More than 125 young adults from across Nebraska and nearby states attended the conference representing Peace & Justice, women’s rights, gender studies, environmental, minority unions, diversity advocacy, LGBT, College Democrats and Greens, human rights, civil liberties, anti-domestic violence and bullying, and faith-based groups. Students in attendance came from the University of Nebraska at Lincoln, Omaha, and Kearney, Creighton University, Doane, Dana, and Hastings Colleges, the College of St. Mary’s, the University of South Dakota, and various high students in Lincoln and Omaha. These students also networked with more than a dozen campaign and non-profit advocacy organizations that attended the conference.
Conference attendees participated in a series of interactive workshops led by student and veteran community leaders that educated students on particular issues as well as trained them in essential organizing skills. The workshops emphasized what students can do in their local community to effect change in and beyond the 2008 election season.

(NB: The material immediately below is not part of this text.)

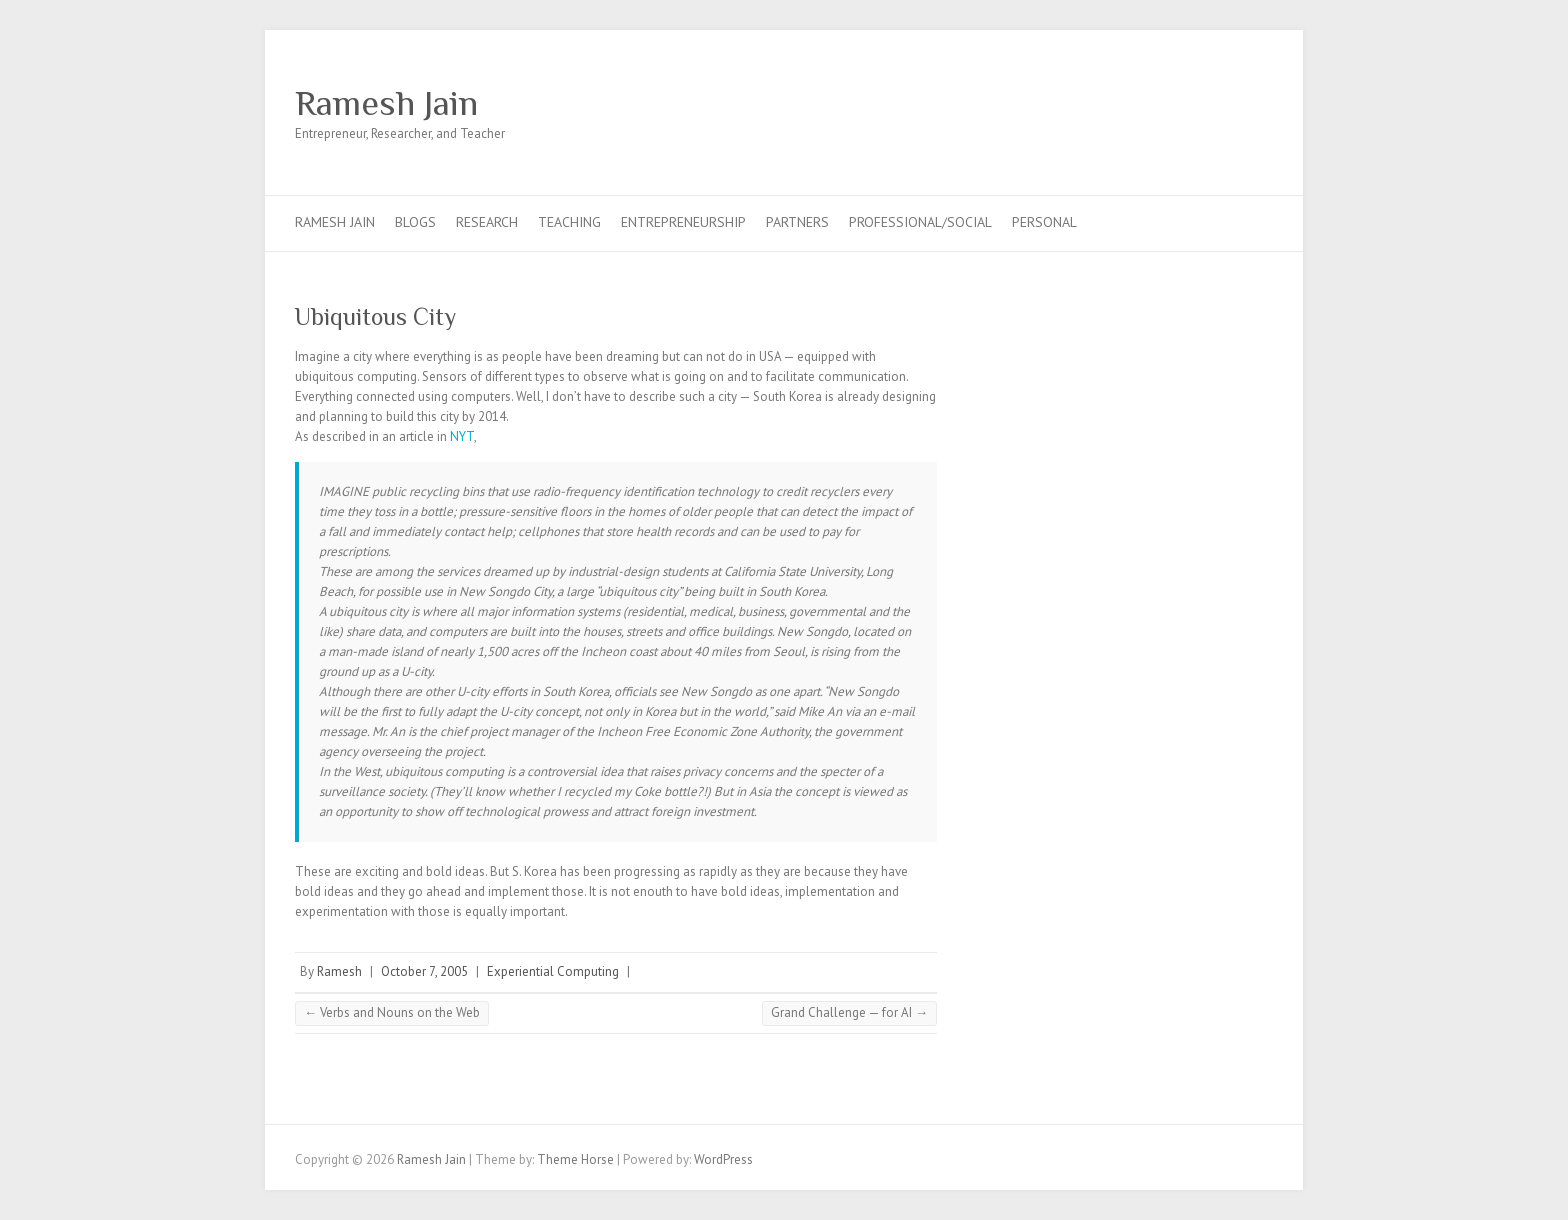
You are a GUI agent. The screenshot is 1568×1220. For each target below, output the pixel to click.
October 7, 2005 (424, 971)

Attendees picked from 20 workshops spread across four sessions. Some issue-based workshops included Environmental Advocacy, Reproductive Rights, Equal Opportunity and Affirmative Action, Death Penalty Abolition, Antiwar and Peace Organizing, Immigration Advocacy, Education Inequality, Poverty in Nebraska, and Race, Ethnicity, and Social Justice. Students learned organizing skills in workshops such as Planning Effective Mass Gatherings, Chapter Building and Organizational Sustainability, Networking and Coalition Building, Art and Activism, Navigating Formal Media, Running a Get-Out-the-Vote Campaign, and Running Young Progressives for Office, to name a few.
The PSC also integrated into the conference the UNL LGBTQA Resource Center’s Outspeaking training, which offered panel discussions and workshops on personal perspectives of LGBTQA experiences, effective public speaking, and creating safe and supporting spaces throughout the community.
Providing the keynote talk was Jonathan Tucker, a veteran youth organizer, poet and professional facilitator from Washington, D.C. who works with Operation Understanding DC and LevelTen. Tucker’s talk, “This is What Democracy Looks Like,” discussed the current state of progressive movements and the organizing challenges students face. Mixing in his compelling slam poetry, Tucker argued that democracy requires dissent, patriotism protest, and that our collective movement requires the leadership and dedication of young activists working toward a totalistic form of social justice.
In sum, the Nebraska Student Organizing Conference was a smash hit. At the end of day countless attendees eagerly inquired about the 2009 conference. Many expressed interest in more workshop sessions and a willingness to extend the conference over two days. Since September, progressive students from Nebraska colleges have built a contact network between their schools to continue to work together on current and future campaigns.
Due to the conference’s success and the hard work and dedication of the PSC’s conference planning committee, and with the generous donations from the Nebraska ACLU, Nebraskans for Peace, Nebraska Appleseed, Senator Danielle Nantkes, Senator Don Preister, and American Communications Group, the Progressive Student Coalition will host a second annual conference in the fall of 2009 at the University of Nebraska-Lincoln.